Start of Record excerpts

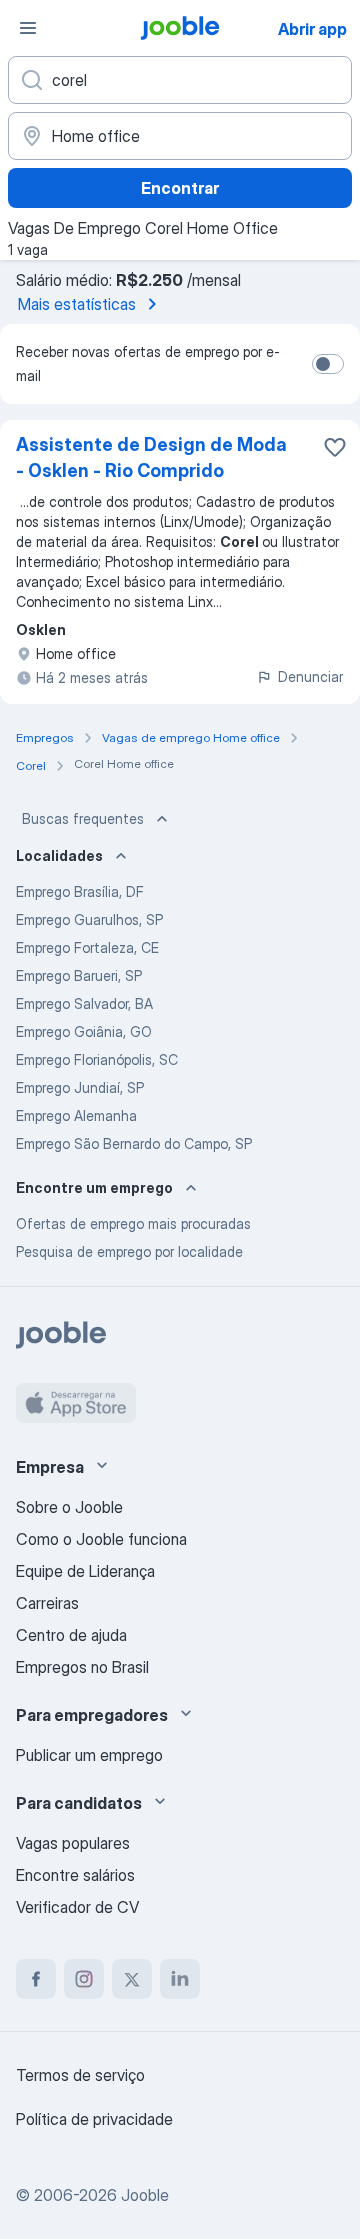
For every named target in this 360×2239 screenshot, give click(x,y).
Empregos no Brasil (82, 1667)
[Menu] (28, 28)
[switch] (328, 364)
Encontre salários (75, 1875)
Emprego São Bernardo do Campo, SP (134, 1143)
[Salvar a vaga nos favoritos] (335, 447)
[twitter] (132, 1979)
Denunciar (310, 676)
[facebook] (36, 1979)
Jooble (145, 2195)
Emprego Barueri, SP (79, 975)
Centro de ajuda (71, 1635)
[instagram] (84, 1979)
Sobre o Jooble (69, 1507)
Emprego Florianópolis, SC (97, 1059)
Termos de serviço (80, 2075)
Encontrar (180, 188)
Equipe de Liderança (85, 1571)
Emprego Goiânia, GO (84, 1031)
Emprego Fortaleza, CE (87, 947)
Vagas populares (73, 1843)
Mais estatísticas (77, 304)
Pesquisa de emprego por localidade (129, 1251)
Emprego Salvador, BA (84, 1003)
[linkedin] (180, 1979)
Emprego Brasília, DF (80, 891)
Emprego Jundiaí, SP (80, 1087)
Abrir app (312, 29)
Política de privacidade (94, 2119)
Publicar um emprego (89, 1755)
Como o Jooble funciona (101, 1539)
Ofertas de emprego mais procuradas (133, 1223)
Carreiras (47, 1603)
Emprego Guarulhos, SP (89, 919)
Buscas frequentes (83, 818)
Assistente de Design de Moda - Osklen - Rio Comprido (151, 457)
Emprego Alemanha (76, 1115)
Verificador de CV (77, 1907)
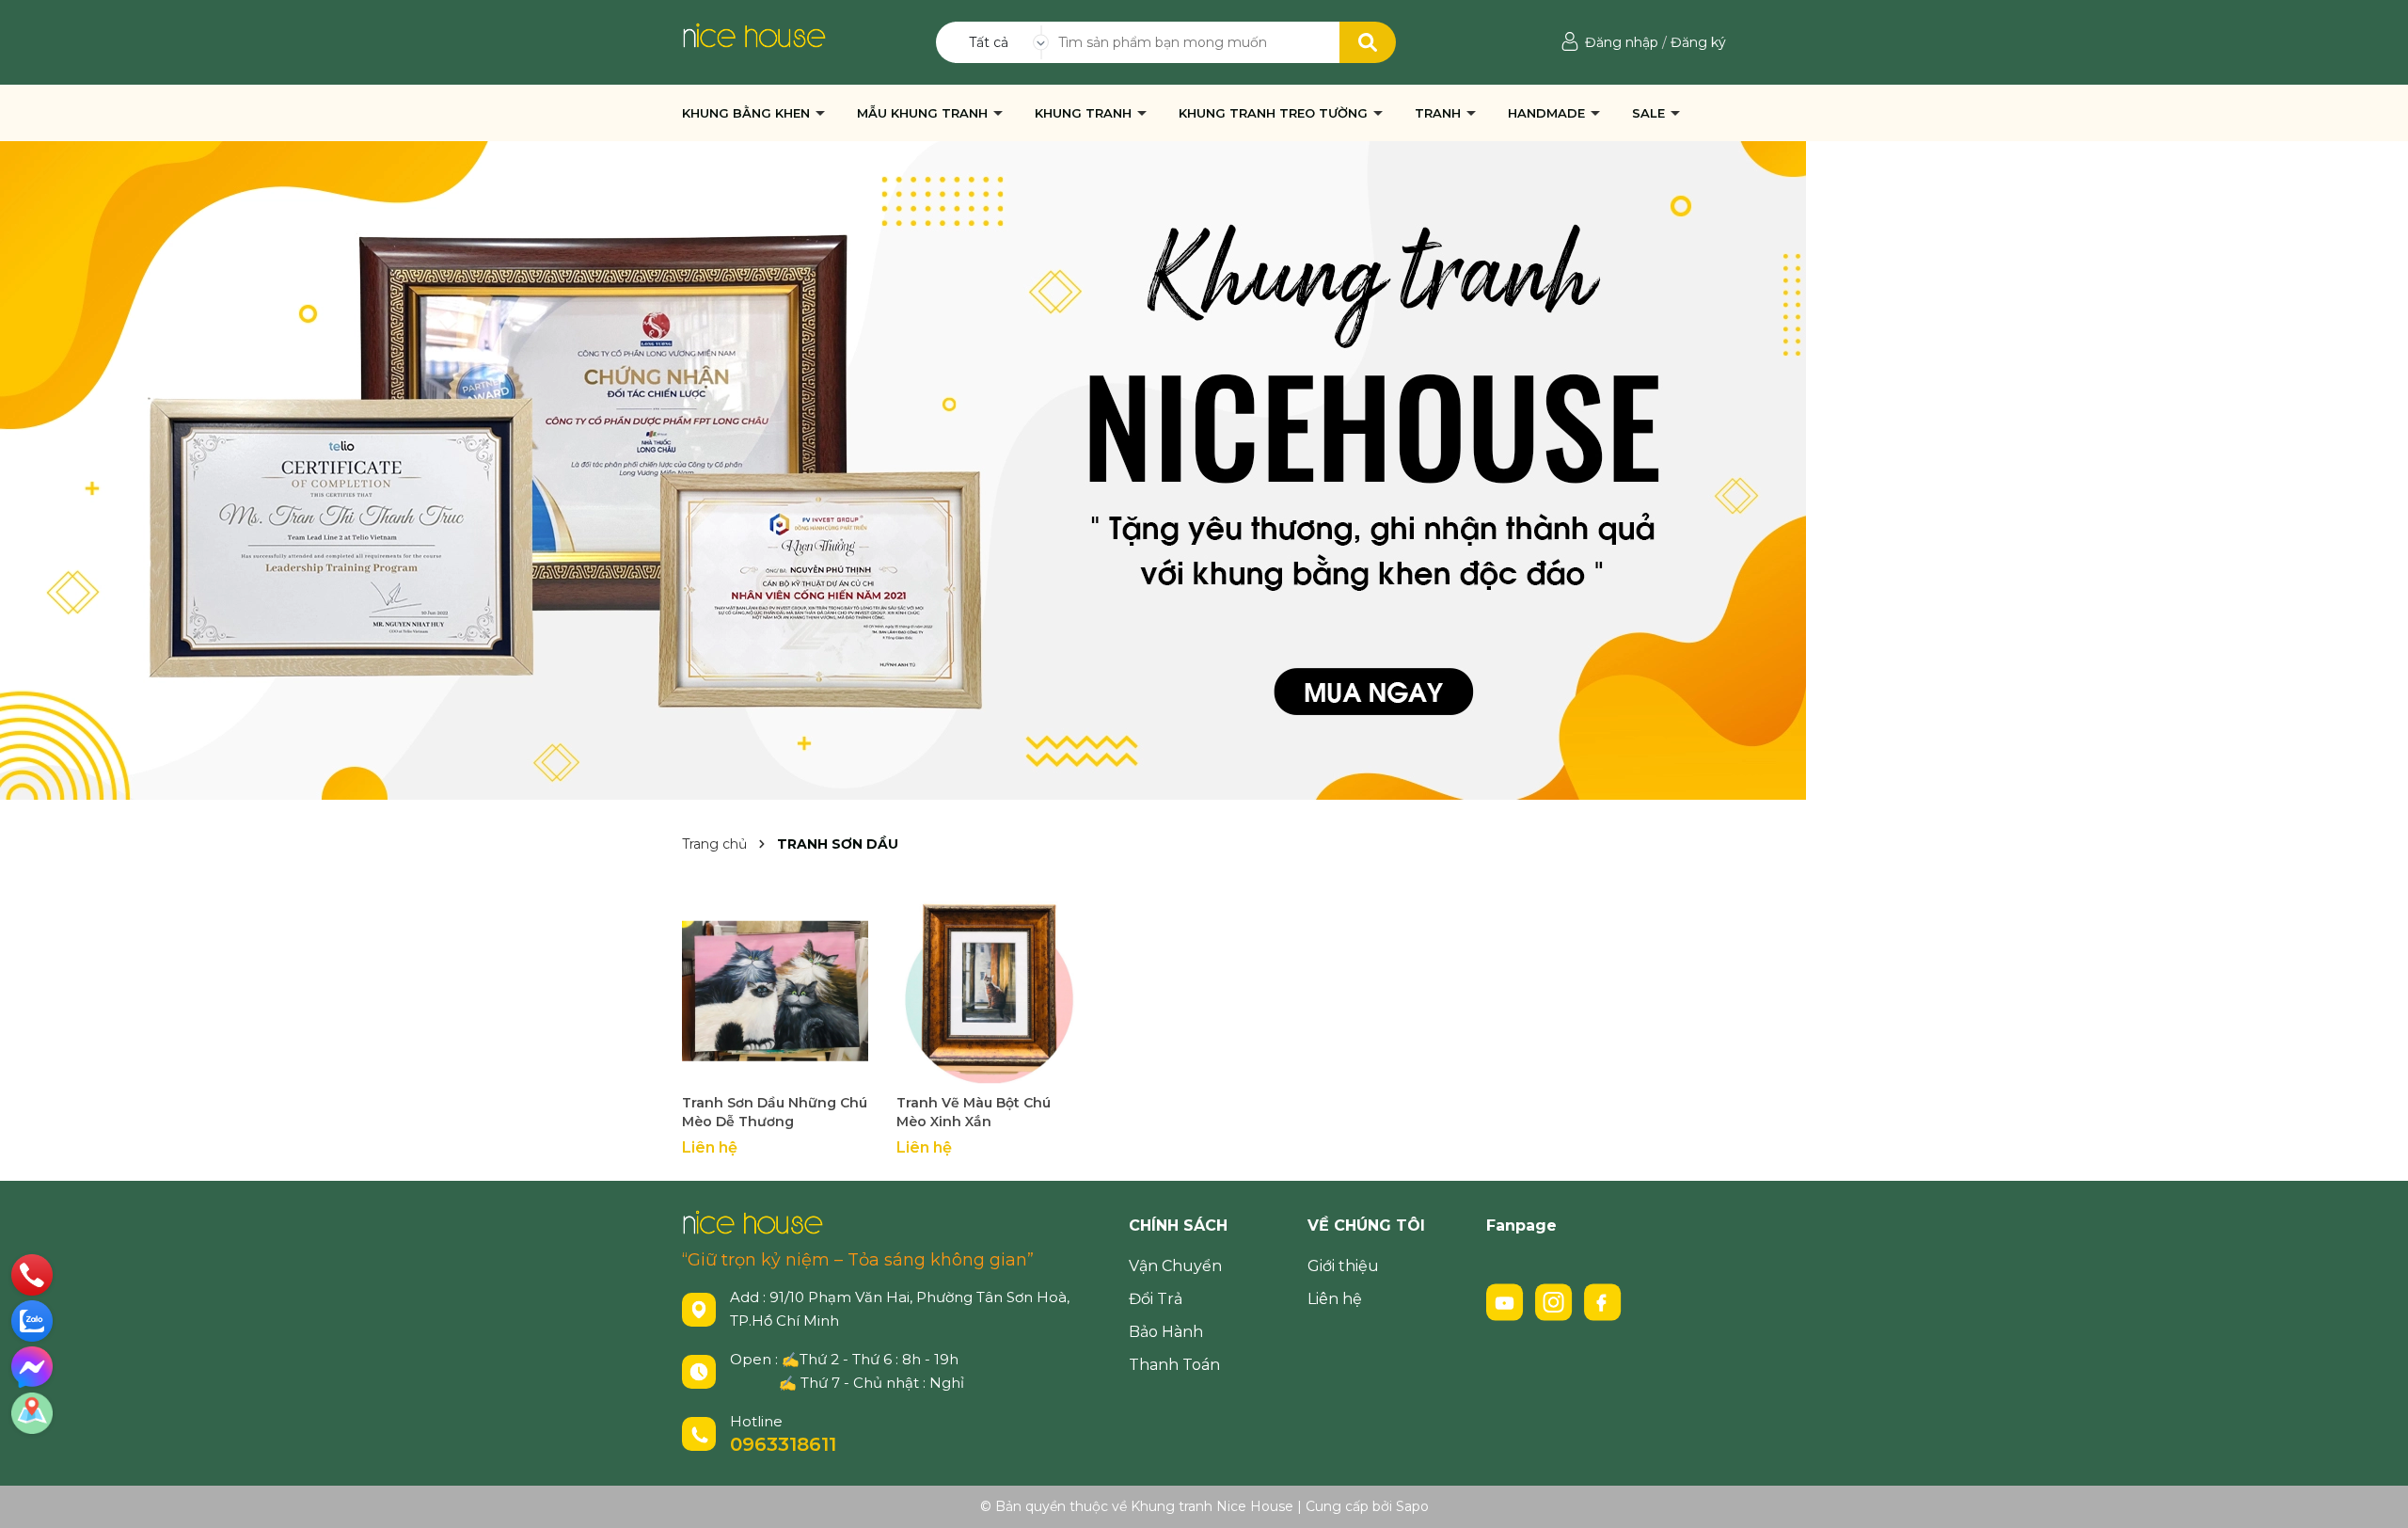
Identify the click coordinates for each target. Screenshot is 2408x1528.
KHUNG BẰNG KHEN (748, 112)
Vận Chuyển (1175, 1266)
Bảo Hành (1166, 1332)
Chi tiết (775, 1067)
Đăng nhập (1621, 42)
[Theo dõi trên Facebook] (1603, 1301)
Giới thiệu (1343, 1266)
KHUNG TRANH (1085, 112)
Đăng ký (1698, 42)
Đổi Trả (1155, 1299)
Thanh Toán (1174, 1365)
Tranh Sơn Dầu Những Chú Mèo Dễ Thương (774, 1112)
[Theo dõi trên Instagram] (1555, 1301)
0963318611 (783, 1444)
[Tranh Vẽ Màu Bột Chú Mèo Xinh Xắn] (989, 991)
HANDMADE (1548, 112)
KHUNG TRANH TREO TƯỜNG (1275, 112)
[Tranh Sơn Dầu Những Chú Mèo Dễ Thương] (775, 991)
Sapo (1412, 1506)
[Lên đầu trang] (2375, 1495)
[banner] (903, 469)
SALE (1650, 112)
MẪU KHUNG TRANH (924, 112)
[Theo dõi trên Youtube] (1507, 1301)
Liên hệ (1334, 1299)
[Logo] (754, 33)
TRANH (1440, 112)
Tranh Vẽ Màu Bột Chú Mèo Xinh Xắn (973, 1112)
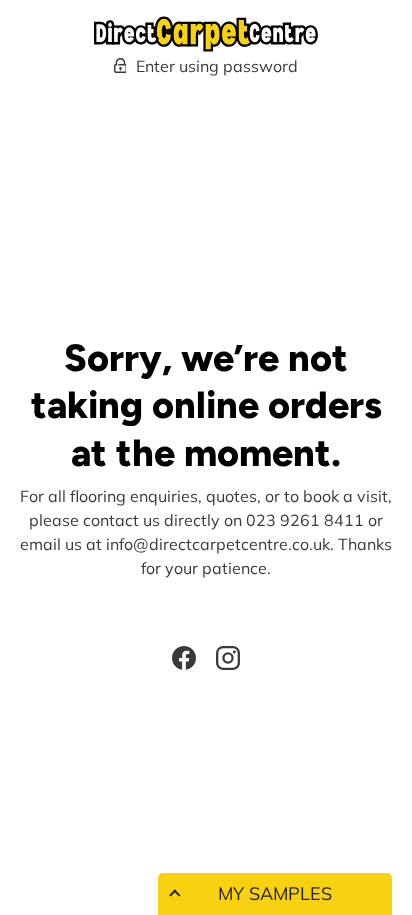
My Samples (275, 893)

End of Record excerpts

### What to do
If a line of the records holds the word "trên", count it; report only the total.

### Exercise solution
3